なお、英文解釈はその性質上、難しくなるほど内容に幅が生まれます。本当に出題されるのかと疑問に思ってしまうものもあるでしょう。この点で『英文解釈Code70』は難関大の出題データから勉強する価値のある英文(全て過去問)を厳選している利点は付け加えておきます。最難関大志望には2026年現在、最後の英文解釈としてオススメする一冊。

 そして、『動画でわかる英文法』は『入門英文問題精講』と『読解のための英文法』を足して二で割った印象だったのでハイブリッド型に分類しています。ここ最近、中堅私大・地方国公立を意識した内容が多くなっていますが、これまで地方国公立には『入門英文問題精講』を、中堅私大には『読解のための英文法[必修編]』を推奨していました。今でもこれらを使用するメリットは大きいのですが、当サイトの方針として受験に特化しすぎない、将来に繋がる英語力を意識したときに「生きた英語型」は評価を高めても良い気がします。

 この点で言うと、竹岡先生の『入門英文問題精講』は基礎にしながら和訳が中心で好ましい負荷です。英文解釈は究極的に和訳問題がシンプルで最も力がつくでしょう。地方国公立志望には理想的な一冊。しかし、人間は思考の重さを感じたときに巧妙に負荷を逃がす=いい加減な取り組みに陥ることがままあります。そうさせないための講義動画が秀逸な配慮ですが、和訳を繰り返す以前に備えてほしい知識と思考は何かと考えると、本書が魅力的な選択肢として浮上します。
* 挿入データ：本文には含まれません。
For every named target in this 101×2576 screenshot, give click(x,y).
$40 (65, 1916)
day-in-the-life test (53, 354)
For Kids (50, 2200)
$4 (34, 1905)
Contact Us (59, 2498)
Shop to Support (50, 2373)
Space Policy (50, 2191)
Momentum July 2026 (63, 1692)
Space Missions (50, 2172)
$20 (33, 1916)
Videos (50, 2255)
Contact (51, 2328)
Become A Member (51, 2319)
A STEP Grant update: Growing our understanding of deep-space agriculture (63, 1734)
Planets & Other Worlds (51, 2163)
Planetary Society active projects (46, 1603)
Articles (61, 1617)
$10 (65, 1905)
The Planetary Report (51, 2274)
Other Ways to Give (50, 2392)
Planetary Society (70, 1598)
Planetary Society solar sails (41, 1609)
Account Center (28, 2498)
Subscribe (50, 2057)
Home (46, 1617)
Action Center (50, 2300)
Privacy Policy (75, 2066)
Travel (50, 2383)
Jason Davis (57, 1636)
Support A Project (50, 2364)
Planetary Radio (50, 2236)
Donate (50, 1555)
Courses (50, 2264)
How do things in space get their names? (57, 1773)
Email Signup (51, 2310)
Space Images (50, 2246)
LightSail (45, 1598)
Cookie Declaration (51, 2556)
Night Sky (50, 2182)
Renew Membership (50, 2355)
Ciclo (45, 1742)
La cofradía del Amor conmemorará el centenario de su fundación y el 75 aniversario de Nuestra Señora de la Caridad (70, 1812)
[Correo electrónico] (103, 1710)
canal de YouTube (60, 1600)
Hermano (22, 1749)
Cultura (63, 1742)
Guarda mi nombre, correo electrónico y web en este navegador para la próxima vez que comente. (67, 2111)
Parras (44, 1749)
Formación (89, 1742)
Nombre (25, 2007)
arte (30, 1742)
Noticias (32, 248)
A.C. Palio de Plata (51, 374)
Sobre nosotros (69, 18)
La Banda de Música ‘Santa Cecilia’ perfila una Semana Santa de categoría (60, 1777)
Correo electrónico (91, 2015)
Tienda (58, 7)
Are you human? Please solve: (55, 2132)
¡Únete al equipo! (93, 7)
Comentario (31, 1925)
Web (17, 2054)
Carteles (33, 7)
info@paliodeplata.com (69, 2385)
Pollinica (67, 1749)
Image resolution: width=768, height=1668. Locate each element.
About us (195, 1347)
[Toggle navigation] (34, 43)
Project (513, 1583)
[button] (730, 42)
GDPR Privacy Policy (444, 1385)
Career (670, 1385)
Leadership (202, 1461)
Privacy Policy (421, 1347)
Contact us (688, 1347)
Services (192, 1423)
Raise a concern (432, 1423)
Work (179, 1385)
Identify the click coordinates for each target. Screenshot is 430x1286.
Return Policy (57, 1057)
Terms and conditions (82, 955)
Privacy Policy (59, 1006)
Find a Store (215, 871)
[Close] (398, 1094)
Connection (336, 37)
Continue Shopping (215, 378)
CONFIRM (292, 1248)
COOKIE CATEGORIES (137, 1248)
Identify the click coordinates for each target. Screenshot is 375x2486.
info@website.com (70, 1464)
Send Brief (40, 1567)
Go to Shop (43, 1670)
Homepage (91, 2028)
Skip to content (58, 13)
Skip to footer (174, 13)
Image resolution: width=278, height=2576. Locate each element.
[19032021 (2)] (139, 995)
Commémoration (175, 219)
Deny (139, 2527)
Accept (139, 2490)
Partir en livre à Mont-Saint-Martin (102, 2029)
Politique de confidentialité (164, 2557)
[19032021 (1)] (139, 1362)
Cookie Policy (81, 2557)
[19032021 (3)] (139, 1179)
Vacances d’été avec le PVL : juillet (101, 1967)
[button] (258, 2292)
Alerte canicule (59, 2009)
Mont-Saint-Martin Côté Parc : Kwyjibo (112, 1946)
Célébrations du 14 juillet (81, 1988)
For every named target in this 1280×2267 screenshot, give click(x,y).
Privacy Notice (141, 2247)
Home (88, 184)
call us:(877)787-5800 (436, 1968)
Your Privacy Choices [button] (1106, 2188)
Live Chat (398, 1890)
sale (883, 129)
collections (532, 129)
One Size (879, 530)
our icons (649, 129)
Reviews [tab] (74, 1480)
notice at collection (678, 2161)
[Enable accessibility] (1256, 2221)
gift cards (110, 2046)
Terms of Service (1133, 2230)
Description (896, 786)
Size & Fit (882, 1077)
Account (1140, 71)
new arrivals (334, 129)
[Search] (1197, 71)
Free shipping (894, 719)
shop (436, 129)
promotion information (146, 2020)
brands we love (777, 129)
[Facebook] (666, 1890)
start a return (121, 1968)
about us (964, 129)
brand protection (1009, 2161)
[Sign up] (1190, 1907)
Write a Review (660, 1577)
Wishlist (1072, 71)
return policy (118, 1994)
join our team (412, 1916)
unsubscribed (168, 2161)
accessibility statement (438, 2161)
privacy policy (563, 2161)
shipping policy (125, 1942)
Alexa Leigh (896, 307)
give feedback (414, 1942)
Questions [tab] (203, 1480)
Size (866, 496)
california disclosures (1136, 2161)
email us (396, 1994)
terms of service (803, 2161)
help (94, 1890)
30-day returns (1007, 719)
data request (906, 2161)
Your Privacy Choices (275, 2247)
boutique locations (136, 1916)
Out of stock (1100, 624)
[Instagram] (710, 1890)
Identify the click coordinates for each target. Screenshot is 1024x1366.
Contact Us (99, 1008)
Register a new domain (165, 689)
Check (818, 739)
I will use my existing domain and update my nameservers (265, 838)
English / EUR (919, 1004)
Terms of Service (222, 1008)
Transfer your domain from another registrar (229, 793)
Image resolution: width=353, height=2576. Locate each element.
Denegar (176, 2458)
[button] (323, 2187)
難易度は重複するものの、本書のあとに『入門英文問題精講』に取り組んでも良いくらいかもしれません。英文解釈における和訳演習は初学者にとって諸刃の剣です。繰り返しますが、どれも正しく使えば一冊だけで全統模試偏差値60以上になってもおかしくありません。ただ、そこまで伸びなかったとき、何が原因か。文法的な視点から英文を正しく読み解けていないのではないか。といった問題に事前に対処できるのが本書です。

今はAIによって和訳しにくい英文と出会うたびに解説をサポートできますが、その解説の理解を深める知識(≒間違いに気づく知識)として何を備えておくべきか。意識できるとより良いか。この答えとして英文法への帰着が大切と考えるに至っています。